Hmmm, to tell the truth, I hardly noticed the bike’s voluptuous sensuous magnificence. Being of pure and vestal modesty, I had no appreciation for such matters. Sad, I know.

But that moonlight definitely made my heart shift gears. I began going out in earnest with little biker girl (she liked my legs), even though little biker girl’s friends weren't enthralled that she was going out with a non-biker. How could anything like that last? But I liked her -- she always laughed at my silly jokes -- and once I make up my mind about something, I can be like a pit bull on a postman....

In fact, I had fallen so hard, the next Saturday, I borrowed a roommate’s old clunker of a department store ten speed (it actually had only three usable gears -- not that it mattered much, since I didn’t dare take my hands off the handlebars to shift anyway).

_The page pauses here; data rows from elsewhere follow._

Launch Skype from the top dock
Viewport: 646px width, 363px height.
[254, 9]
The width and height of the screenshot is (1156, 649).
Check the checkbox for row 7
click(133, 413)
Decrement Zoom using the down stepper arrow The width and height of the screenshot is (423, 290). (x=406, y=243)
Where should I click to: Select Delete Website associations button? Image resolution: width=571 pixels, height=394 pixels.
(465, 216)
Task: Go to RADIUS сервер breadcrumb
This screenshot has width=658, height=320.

Little biker girl took me on a local bike path. My gosh! What tough work! Edmonton's scenic bike trails are in the river valley, meandering alongside the North Saskatchewan River. Little biker girl figured a nice romp would be from where I lived in the west end, along the river to the city's east end, then back again -- a distance of perhaps 40 kilometres. For me -- someone who had never been on a bicycle much in my entire life -- it seemed an impossibly long way. And the trails, particularly in the east, grew ever more undulating, like some sort of out of control roller coaster ride -- only not nearly as much fun. My sore wrists; my clenched teeth; my legs possessed of more rubber than the tires on the bike I was astride wasn’t making for a real amusing time. And my bottom -- holy catfish! -- I thought I was straddling some old porcupine. I became so fatigued, on one downhill with a sharp corner at the bottom, I let the bike race headlong, going faster and faster until it was careening recklessly like a runaway rickshaw with bent wheels. (Just between you and me, I secretly hoped that if I crashed, at least my butt-numbing ride from Hades would be over.) But my experience as a motorcycle rider saved my bacon. I leaned precariously, and somehow made it around the curve. Two hours later, eventually back home, smitten or not, I declared forever and nevermore would I ever go on any more bike rides. Little did I know...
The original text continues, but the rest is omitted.